→ Your objective: Rewrite every item below, swapping "Points Table" for "Standings Chart" wherever it occurs and leaving everything else as it is.

→ Given records:
****************
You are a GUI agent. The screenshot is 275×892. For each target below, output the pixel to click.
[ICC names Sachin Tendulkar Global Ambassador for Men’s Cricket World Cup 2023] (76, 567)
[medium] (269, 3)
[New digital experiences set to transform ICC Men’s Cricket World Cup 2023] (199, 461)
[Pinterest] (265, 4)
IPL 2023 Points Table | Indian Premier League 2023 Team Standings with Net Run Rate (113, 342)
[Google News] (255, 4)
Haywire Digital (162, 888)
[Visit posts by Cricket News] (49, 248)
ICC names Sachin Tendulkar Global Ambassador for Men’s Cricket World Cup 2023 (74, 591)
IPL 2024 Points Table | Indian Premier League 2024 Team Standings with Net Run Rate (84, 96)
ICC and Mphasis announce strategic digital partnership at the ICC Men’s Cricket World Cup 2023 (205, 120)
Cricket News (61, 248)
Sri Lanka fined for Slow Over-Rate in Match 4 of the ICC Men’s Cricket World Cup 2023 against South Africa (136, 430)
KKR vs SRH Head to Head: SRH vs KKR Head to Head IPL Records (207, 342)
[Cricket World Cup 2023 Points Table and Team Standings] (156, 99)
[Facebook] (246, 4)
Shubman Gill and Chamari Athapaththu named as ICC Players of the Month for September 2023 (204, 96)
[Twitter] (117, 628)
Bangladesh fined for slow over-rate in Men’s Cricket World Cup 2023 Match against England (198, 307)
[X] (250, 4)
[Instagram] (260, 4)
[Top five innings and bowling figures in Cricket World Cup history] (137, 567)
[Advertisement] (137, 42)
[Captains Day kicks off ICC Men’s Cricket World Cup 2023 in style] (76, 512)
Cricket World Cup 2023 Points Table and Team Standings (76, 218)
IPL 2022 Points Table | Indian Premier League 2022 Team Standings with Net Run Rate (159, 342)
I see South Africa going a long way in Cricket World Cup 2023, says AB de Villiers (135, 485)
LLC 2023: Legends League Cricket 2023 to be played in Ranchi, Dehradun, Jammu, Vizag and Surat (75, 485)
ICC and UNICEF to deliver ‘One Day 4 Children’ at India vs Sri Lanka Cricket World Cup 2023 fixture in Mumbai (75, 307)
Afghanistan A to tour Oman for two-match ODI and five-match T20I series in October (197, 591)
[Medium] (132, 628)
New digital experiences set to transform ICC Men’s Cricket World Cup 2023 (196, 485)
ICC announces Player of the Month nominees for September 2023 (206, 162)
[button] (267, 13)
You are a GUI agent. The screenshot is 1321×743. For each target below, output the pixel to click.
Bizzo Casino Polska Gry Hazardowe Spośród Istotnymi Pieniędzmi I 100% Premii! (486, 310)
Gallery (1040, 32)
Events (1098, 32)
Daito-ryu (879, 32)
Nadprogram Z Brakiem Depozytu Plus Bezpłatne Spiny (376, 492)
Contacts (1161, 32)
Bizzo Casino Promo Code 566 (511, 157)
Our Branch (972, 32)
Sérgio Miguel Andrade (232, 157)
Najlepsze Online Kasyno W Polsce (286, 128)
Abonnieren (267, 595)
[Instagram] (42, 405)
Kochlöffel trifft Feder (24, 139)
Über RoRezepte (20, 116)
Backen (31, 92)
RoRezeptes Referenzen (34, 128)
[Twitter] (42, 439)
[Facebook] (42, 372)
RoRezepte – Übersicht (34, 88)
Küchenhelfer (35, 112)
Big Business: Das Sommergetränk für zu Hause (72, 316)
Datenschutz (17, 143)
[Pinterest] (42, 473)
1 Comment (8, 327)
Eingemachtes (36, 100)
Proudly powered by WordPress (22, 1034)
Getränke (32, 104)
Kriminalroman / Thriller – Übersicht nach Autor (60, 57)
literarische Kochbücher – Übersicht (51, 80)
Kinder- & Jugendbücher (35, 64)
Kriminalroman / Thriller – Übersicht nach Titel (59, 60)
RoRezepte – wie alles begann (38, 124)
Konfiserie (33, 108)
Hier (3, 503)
****************
→ Reply:
You are a GUI agent. The screenshot is 275×892. For each target below, output the pixel to click.
[ICC names Sachin Tendulkar Global Ambassador for Men’s Cricket World Cup 2023] (76, 567)
[medium] (269, 3)
[New digital experiences set to transform ICC Men’s Cricket World Cup 2023] (199, 461)
[Pinterest] (265, 4)
IPL 2023 Standings Chart | Indian Premier League 2023 Team Standings with Net Run Rate (113, 342)
[Google News] (255, 4)
Haywire Digital (162, 888)
[Visit posts by Cricket News] (49, 248)
ICC names Sachin Tendulkar Global Ambassador for Men’s Cricket World Cup 2023 (74, 591)
IPL 2024 Standings Chart | Indian Premier League 2024 Team Standings with Net Run Rate (84, 96)
ICC and Mphasis announce strategic digital partnership at the ICC Men’s Cricket World Cup 2023 (205, 120)
Cricket News (61, 248)
Sri Lanka fined for Slow Over-Rate in Match 4 of the ICC Men’s Cricket World Cup 2023 against South Africa (136, 430)
KKR vs SRH Head to Head: SRH vs KKR Head to Head IPL Records (207, 342)
[Cricket World Cup 2023 Standings Chart and Team Standings] (156, 99)
[Facebook] (246, 4)
Shubman Gill and Chamari Athapaththu named as ICC Players of the Month for September 2023 (204, 96)
[Twitter] (117, 628)
Bangladesh fined for slow over-rate in Men’s Cricket World Cup 2023 Match against England (198, 307)
[X] (250, 4)
[Instagram] (260, 4)
[Top five innings and bowling figures in Cricket World Cup history] (137, 567)
[Advertisement] (137, 42)
[Captains Day kicks off ICC Men’s Cricket World Cup 2023 in style] (76, 512)
Cricket World Cup 2023 Standings Chart and Team Standings (76, 218)
IPL 2022 Standings Chart | Indian Premier League 2022 Team Standings with Net Run Rate (159, 342)
I see South Africa going a long way in Cricket World Cup 2023, says AB de Villiers (135, 485)
LLC 2023: Legends League Cricket 2023 to be played in Ranchi, Dehradun, Jammu, Vizag and Surat (75, 485)
ICC and UNICEF to deliver ‘One Day 4 Children’ at India vs Sri Lanka Cricket World Cup 2023 fixture in Mumbai (75, 307)
Afghanistan A to tour Oman for two-match ODI and five-match T20I series in October (197, 591)
[Medium] (132, 628)
New digital experiences set to transform ICC Men’s Cricket World Cup 2023 (196, 485)
ICC announces Player of the Month nominees for September 2023 (206, 162)
[button] (267, 13)
You are a GUI agent. The screenshot is 1321×743. For each target below, output the pixel to click.
Bizzo Casino Polska Gry Hazardowe Spośród Istotnymi Pieniędzmi I 100% Premii! (486, 310)
Gallery (1040, 32)
Events (1098, 32)
Daito-ryu (879, 32)
Nadprogram Z Brakiem Depozytu Plus Bezpłatne Spiny (376, 492)
Contacts (1161, 32)
Bizzo Casino Promo Code 566 (511, 157)
Our Branch (972, 32)
Sérgio Miguel Andrade (232, 157)
Najlepsze Online Kasyno W Polsce (286, 128)
Abonnieren (267, 595)
[Instagram] (42, 405)
Kochlöffel trifft Feder (24, 139)
Über RoRezepte (20, 116)
Backen (31, 92)
RoRezeptes Referenzen (34, 128)
[Twitter] (42, 439)
[Facebook] (42, 372)
RoRezepte – Übersicht (34, 88)
Küchenhelfer (35, 112)
Big Business: Das Sommergetränk für zu Hause (72, 316)
Datenschutz (17, 143)
[Pinterest] (42, 473)
1 Comment (8, 327)
Eingemachtes (36, 100)
Proudly powered by WordPress (22, 1034)
Getränke (32, 104)
Kriminalroman / Thriller – Übersicht nach Autor (60, 57)
literarische Kochbücher – Übersicht (51, 80)
Kinder- & Jugendbücher (35, 64)
Kriminalroman / Thriller – Übersicht nach Titel (59, 60)
RoRezepte – wie alles begann (38, 124)
Konfiserie (33, 108)
Hier (3, 503)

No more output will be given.